Exclude all pictures, and reproduce exactly the lines from the one containing "Expand the Profile settings chevron" through the end of the records, with nothing else added.

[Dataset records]
_ _ _ _ _ _ _
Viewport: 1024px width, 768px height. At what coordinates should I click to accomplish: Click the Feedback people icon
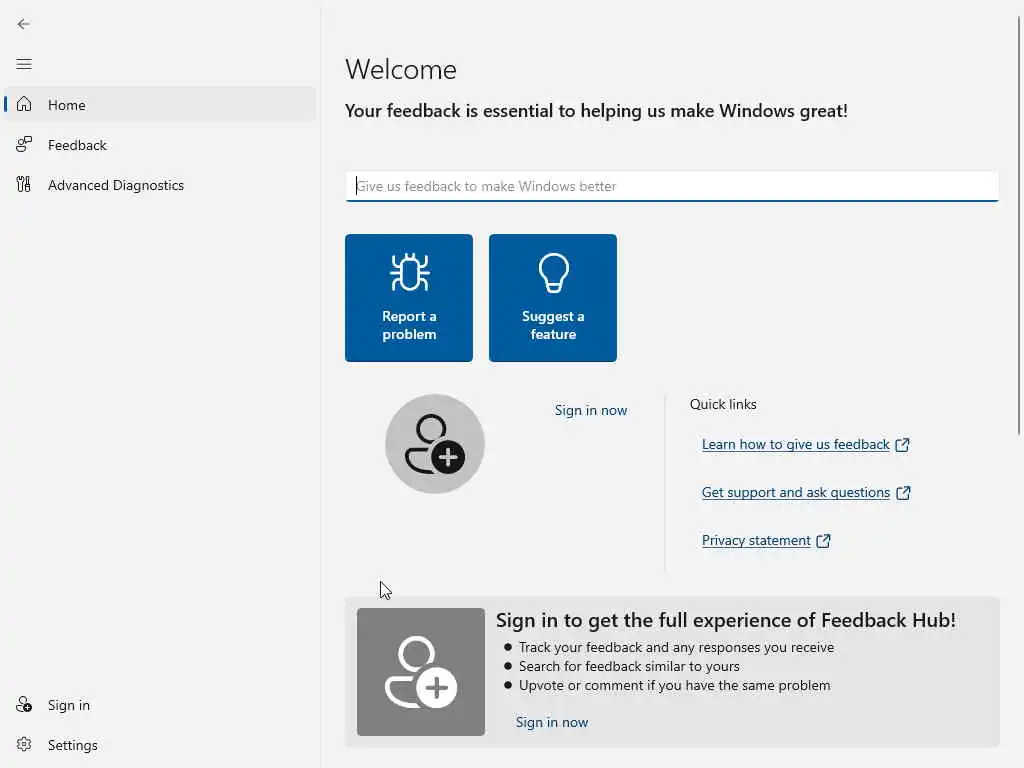click(24, 145)
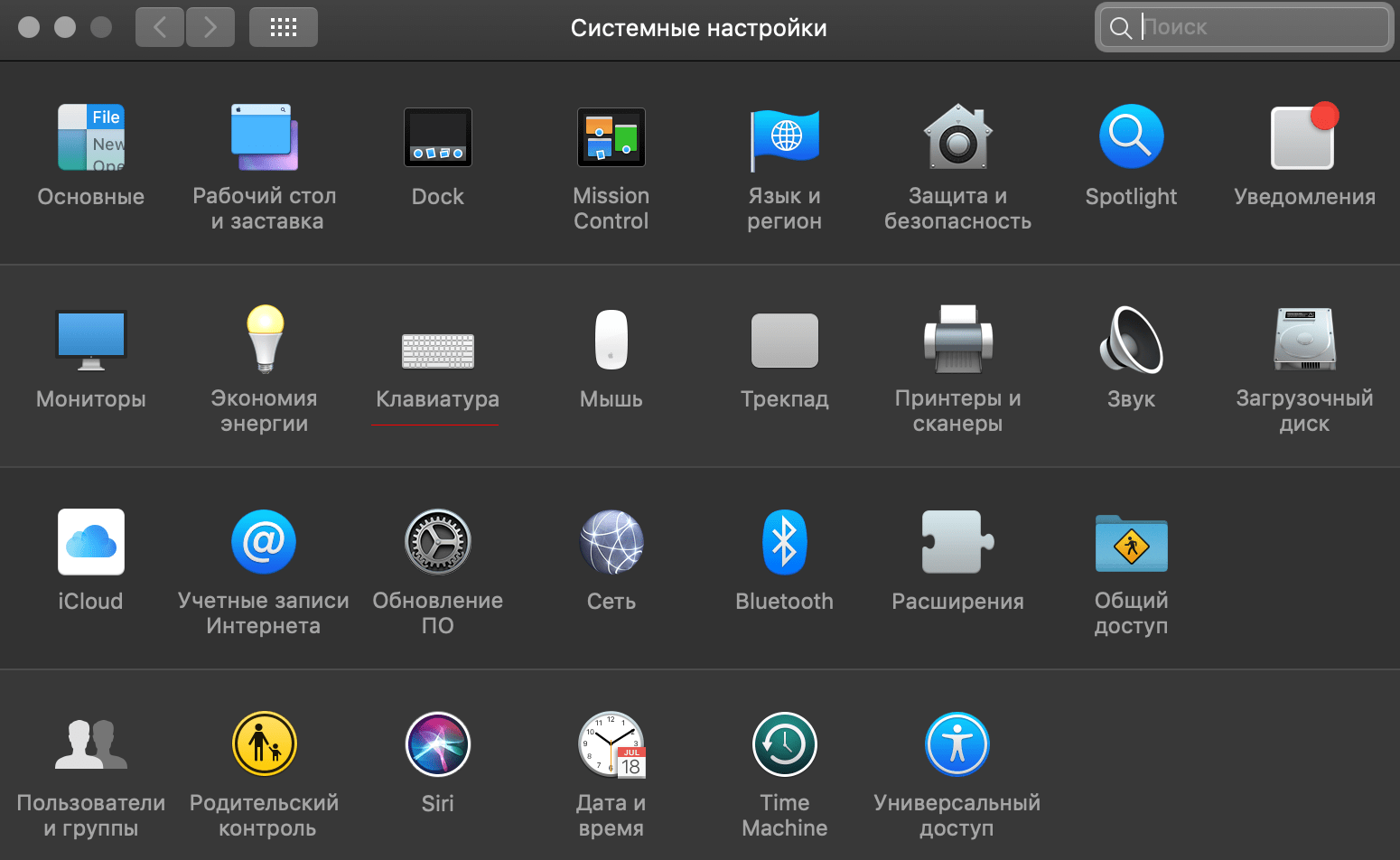Image resolution: width=1400 pixels, height=860 pixels.
Task: Open Spotlight settings
Action: (1131, 137)
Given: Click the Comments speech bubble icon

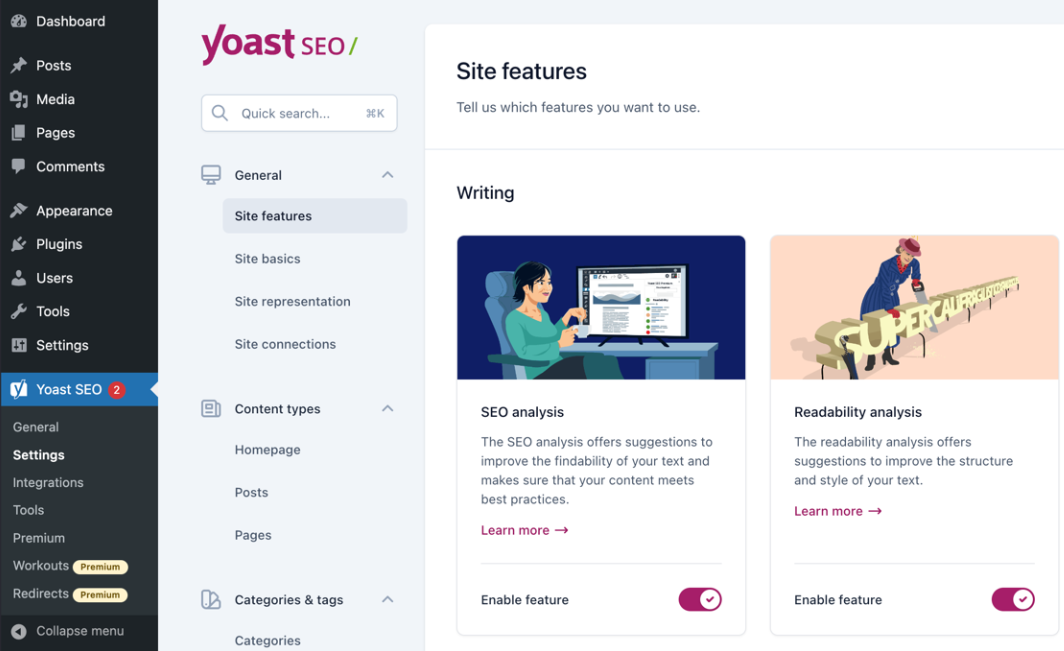Looking at the screenshot, I should pos(18,166).
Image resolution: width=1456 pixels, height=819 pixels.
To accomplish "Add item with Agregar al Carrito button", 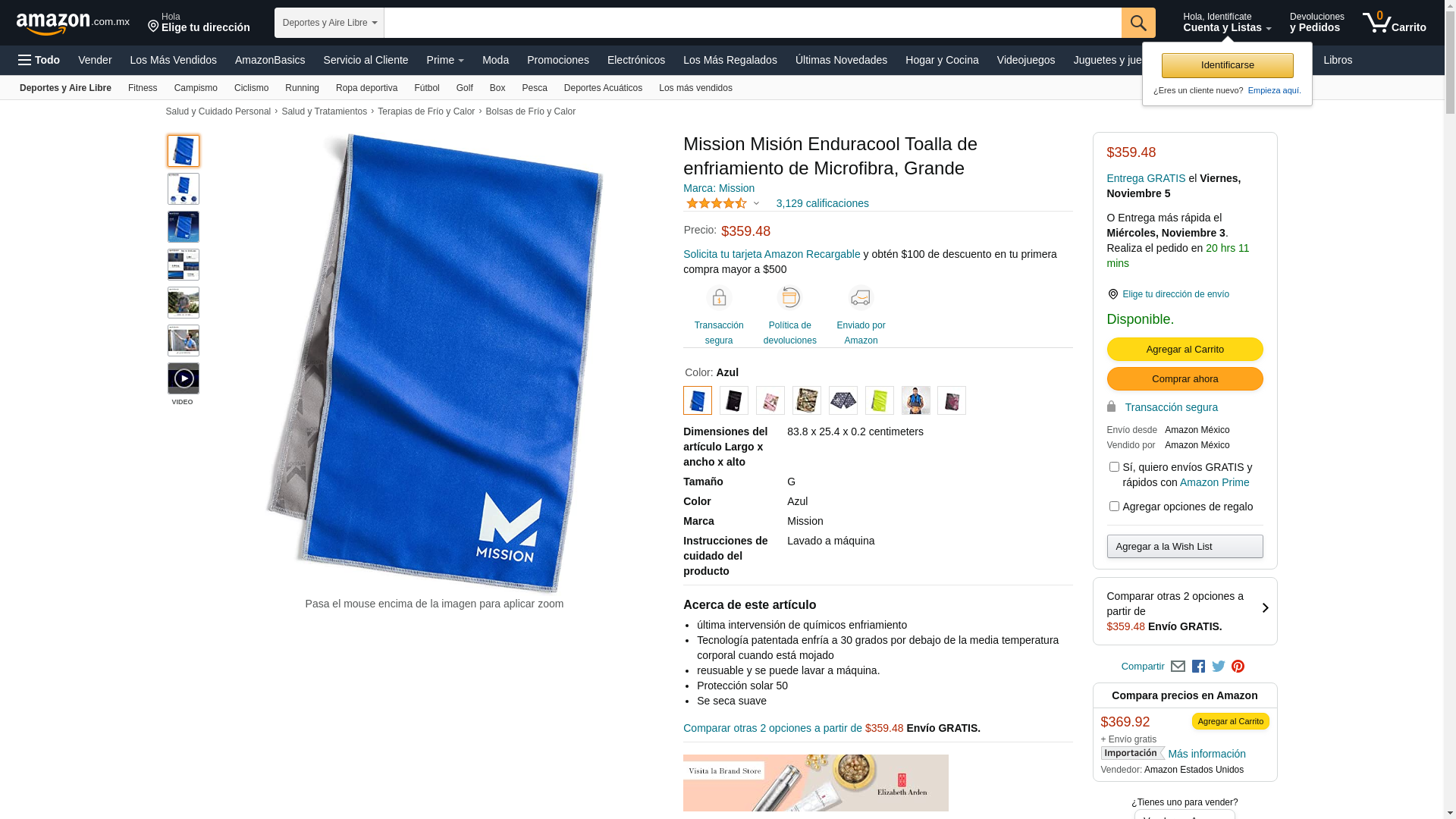I will pyautogui.click(x=1185, y=349).
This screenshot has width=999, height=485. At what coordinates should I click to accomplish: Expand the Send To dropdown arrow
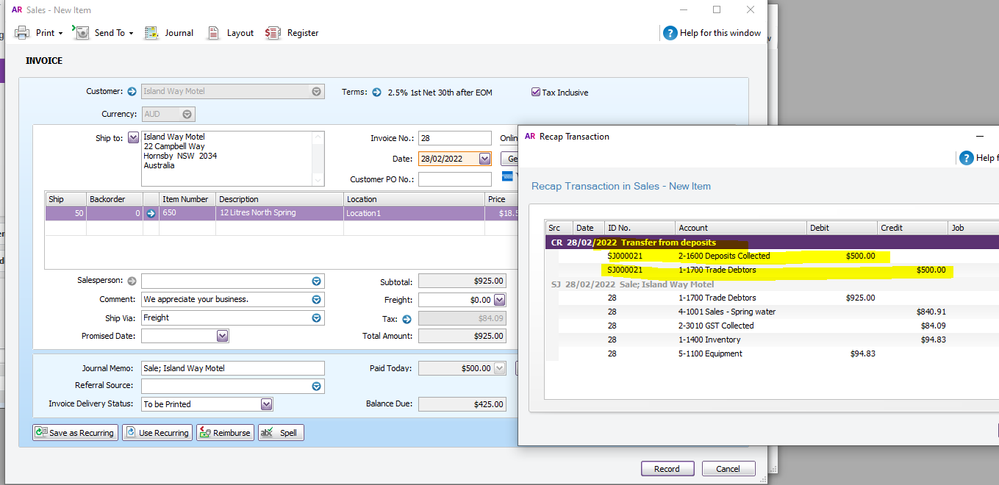tap(132, 33)
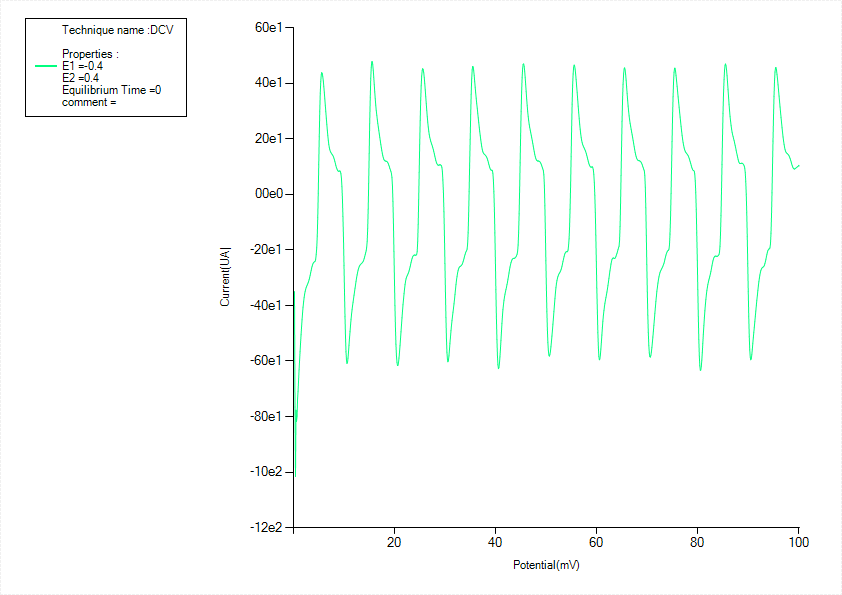Click the 20 x-axis tick label
This screenshot has width=842, height=595.
point(394,542)
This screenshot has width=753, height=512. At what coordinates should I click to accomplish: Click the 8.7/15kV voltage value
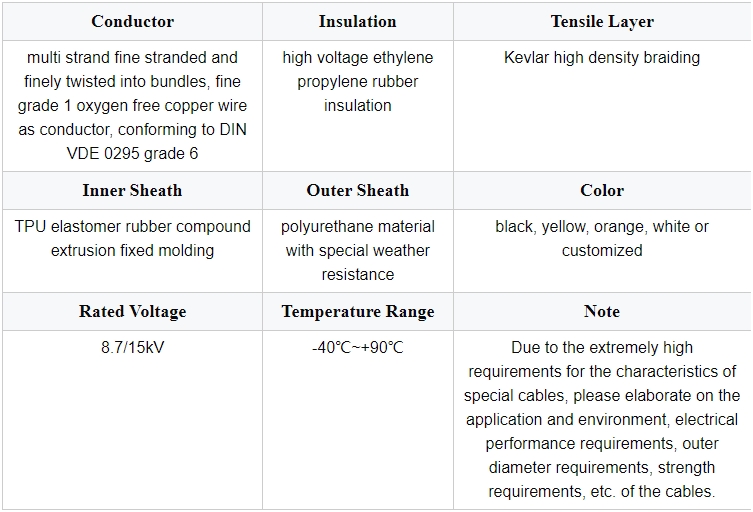point(133,347)
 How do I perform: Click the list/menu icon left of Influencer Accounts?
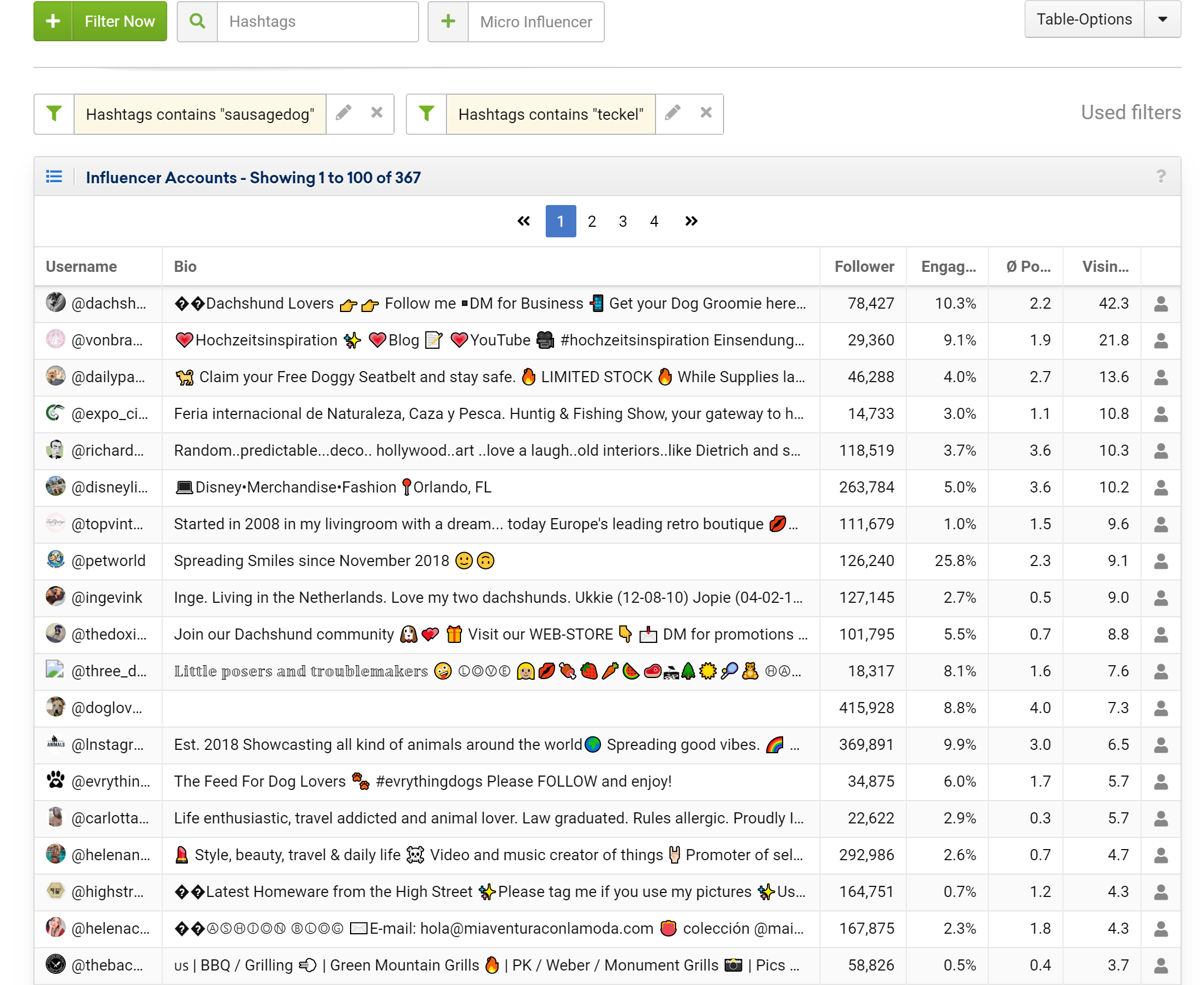54,177
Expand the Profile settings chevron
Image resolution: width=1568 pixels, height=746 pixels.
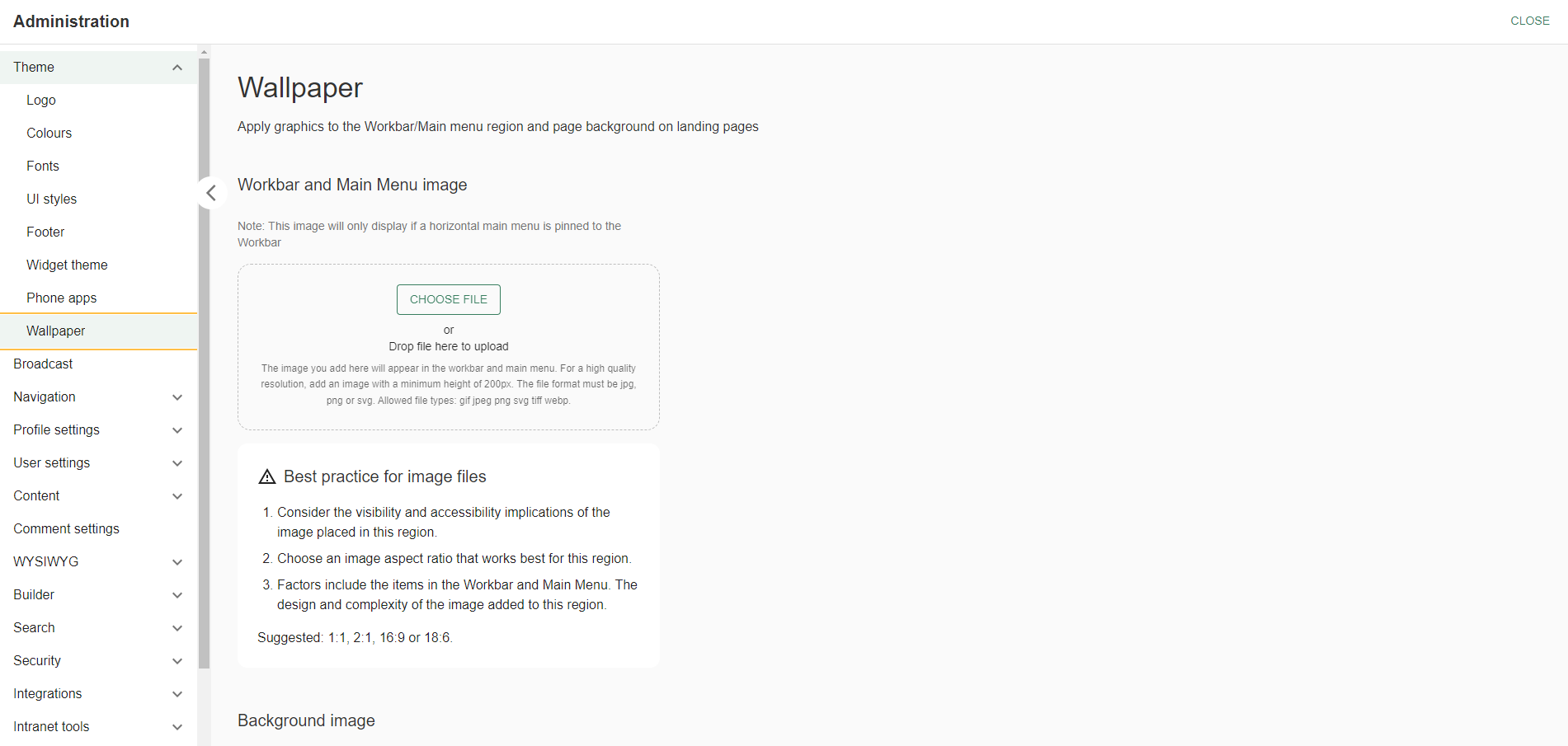tap(177, 430)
_ _ _ _ _ _ _
#### [Finished exercise]
Expand the Profile settings chevron
Image resolution: width=1568 pixels, height=746 pixels.
tap(177, 430)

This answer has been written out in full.